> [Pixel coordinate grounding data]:
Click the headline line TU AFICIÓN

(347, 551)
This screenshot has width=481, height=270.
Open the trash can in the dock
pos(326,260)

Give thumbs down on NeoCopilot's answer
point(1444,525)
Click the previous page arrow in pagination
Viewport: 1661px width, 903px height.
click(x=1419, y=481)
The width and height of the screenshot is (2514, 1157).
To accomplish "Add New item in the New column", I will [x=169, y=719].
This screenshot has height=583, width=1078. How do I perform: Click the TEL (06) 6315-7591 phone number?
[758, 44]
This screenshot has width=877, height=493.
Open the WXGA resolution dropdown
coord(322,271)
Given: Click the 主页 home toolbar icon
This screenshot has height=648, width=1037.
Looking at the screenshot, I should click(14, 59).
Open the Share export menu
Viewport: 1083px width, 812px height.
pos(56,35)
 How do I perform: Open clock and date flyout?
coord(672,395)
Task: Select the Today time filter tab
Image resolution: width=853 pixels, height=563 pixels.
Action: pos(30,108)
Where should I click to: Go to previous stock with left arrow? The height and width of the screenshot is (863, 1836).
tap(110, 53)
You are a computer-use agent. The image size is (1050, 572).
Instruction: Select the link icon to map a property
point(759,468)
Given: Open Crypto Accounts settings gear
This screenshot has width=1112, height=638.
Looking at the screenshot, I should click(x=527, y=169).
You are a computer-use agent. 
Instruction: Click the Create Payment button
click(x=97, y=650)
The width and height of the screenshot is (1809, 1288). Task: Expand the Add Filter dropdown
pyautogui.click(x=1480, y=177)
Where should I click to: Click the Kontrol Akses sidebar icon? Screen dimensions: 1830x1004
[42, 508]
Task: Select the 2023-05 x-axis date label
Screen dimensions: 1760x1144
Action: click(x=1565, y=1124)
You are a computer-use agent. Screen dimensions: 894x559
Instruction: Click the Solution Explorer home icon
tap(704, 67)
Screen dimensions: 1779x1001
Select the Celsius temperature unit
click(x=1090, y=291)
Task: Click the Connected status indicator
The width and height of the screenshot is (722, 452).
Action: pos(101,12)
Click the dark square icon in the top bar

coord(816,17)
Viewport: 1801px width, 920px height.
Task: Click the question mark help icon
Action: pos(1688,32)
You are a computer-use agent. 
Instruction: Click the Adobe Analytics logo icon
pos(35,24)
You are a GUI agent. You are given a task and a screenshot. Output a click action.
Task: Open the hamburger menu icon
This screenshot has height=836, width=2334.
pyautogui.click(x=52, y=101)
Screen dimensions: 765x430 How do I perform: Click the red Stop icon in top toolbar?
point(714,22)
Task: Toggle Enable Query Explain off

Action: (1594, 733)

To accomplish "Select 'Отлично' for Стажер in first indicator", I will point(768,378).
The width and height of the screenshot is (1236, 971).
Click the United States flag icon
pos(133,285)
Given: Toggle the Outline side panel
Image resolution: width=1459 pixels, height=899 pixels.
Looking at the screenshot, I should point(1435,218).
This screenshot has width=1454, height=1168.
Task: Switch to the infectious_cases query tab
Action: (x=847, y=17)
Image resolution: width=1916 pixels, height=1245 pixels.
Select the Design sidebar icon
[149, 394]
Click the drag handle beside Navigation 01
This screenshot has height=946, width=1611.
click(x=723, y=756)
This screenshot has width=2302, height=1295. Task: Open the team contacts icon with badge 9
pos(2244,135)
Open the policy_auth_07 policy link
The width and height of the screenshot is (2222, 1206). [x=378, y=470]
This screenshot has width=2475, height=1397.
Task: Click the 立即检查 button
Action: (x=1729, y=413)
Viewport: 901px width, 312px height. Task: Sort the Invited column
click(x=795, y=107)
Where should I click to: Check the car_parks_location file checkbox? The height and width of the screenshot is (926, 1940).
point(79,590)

> [What you are asked to do]: Having looked over the entries above, reproduce all of them exactly.

> [Written response]:
Click the headline line TU AFICIÓN

(347, 551)
This screenshot has width=481, height=270.
Open the trash can in the dock
pos(326,260)

Give thumbs down on NeoCopilot's answer
point(1444,525)
Click the previous page arrow in pagination
Viewport: 1661px width, 903px height.
click(x=1419, y=481)
The width and height of the screenshot is (2514, 1157).
To accomplish "Add New item in the New column", I will [x=169, y=719].
This screenshot has height=583, width=1078. How do I perform: Click the TEL (06) 6315-7591 phone number?
[758, 44]
This screenshot has width=877, height=493.
Open the WXGA resolution dropdown
coord(322,271)
Given: Click the 主页 home toolbar icon
This screenshot has height=648, width=1037.
Looking at the screenshot, I should click(14, 59).
Open the Share export menu
Viewport: 1083px width, 812px height.
pos(56,35)
 How do I perform: Open clock and date flyout?
coord(672,395)
Task: Select the Today time filter tab
Image resolution: width=853 pixels, height=563 pixels.
Action: pos(30,108)
Where should I click to: Go to previous stock with left arrow? The height and width of the screenshot is (863, 1836).
tap(110, 53)
You are a computer-use agent. The image size is (1050, 572).
Instruction: Select the link icon to map a property
point(759,468)
Given: Open Crypto Accounts settings gear
This screenshot has width=1112, height=638.
Looking at the screenshot, I should click(x=527, y=169).
You are a computer-use agent. 
Instruction: Click the Create Payment button
click(x=97, y=650)
The width and height of the screenshot is (1809, 1288). Task: Expand the Add Filter dropdown
pyautogui.click(x=1480, y=177)
Where should I click to: Click the Kontrol Akses sidebar icon? Screen dimensions: 1830x1004
[42, 508]
Task: Select the 2023-05 x-axis date label
Screen dimensions: 1760x1144
Action: click(x=1565, y=1124)
You are a computer-use agent. Screen dimensions: 894x559
Instruction: Click the Solution Explorer home icon
tap(704, 67)
Screen dimensions: 1779x1001
Select the Celsius temperature unit
click(x=1090, y=291)
Task: Click the Connected status indicator
The width and height of the screenshot is (722, 452).
Action: pos(101,12)
Click the dark square icon in the top bar

coord(816,17)
Viewport: 1801px width, 920px height.
Task: Click the question mark help icon
Action: pos(1688,32)
You are a computer-use agent. 
Instruction: Click the Adobe Analytics logo icon
pos(35,24)
You are a GUI agent. You are given a task and a screenshot. Output a click action.
Task: Open the hamburger menu icon
This screenshot has height=836, width=2334.
pyautogui.click(x=52, y=101)
Screen dimensions: 765x430 How do I perform: Click the red Stop icon in top toolbar?
point(714,22)
Task: Toggle Enable Query Explain off

Action: (1594, 733)

To accomplish "Select 'Отлично' for Стажер in first indicator", I will point(768,378).
The width and height of the screenshot is (1236, 971).
Click the United States flag icon
pos(133,285)
Given: Toggle the Outline side panel
Image resolution: width=1459 pixels, height=899 pixels.
Looking at the screenshot, I should point(1435,218).
This screenshot has width=1454, height=1168.
Task: Switch to the infectious_cases query tab
Action: (x=847, y=17)
Image resolution: width=1916 pixels, height=1245 pixels.
Select the Design sidebar icon
[149, 394]
Click the drag handle beside Navigation 01
This screenshot has height=946, width=1611.
click(x=723, y=756)
This screenshot has width=2302, height=1295. Task: Open the team contacts icon with badge 9
pos(2244,135)
Open the policy_auth_07 policy link
The width and height of the screenshot is (2222, 1206). [x=378, y=470]
This screenshot has width=2475, height=1397.
Task: Click the 立即检查 button
Action: (x=1729, y=413)
Viewport: 901px width, 312px height. Task: Sort the Invited column
click(x=795, y=107)
Where should I click to: Check the car_parks_location file checkbox? The height and width of the screenshot is (926, 1940).
point(79,590)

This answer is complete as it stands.